### Given exercise
Reproduce the records below with "header" renamed to "heading" wherever it occurs, leaving everything else unchanged.

>> Start Given data

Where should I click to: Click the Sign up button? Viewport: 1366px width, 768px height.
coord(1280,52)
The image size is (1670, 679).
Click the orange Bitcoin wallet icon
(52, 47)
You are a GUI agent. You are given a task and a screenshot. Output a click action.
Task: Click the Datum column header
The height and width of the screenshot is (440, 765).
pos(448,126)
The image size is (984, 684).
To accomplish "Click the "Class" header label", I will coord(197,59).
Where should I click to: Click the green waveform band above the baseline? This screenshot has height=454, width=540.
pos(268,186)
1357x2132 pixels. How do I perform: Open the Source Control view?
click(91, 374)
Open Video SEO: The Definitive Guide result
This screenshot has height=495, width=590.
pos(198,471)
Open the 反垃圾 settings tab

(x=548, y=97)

>> End Given data

### Full response
Where should I click to: Click the Sign up button? Viewport: 1366px width, 768px height.
coord(1280,52)
The image size is (1670, 679).
Click the orange Bitcoin wallet icon
(52, 47)
You are a GUI agent. You are given a task and a screenshot. Output a click action.
Task: Click the Datum column heading
The height and width of the screenshot is (440, 765).
pos(448,126)
The image size is (984, 684).
To accomplish "Click the "Class" heading label", I will coord(197,59).
Where should I click to: Click the green waveform band above the baseline? This screenshot has height=454, width=540.
pos(268,186)
1357x2132 pixels. How do I perform: Open the Source Control view?
click(91, 374)
Open Video SEO: The Definitive Guide result
This screenshot has height=495, width=590.
pos(198,471)
Open the 反垃圾 settings tab

(x=548, y=97)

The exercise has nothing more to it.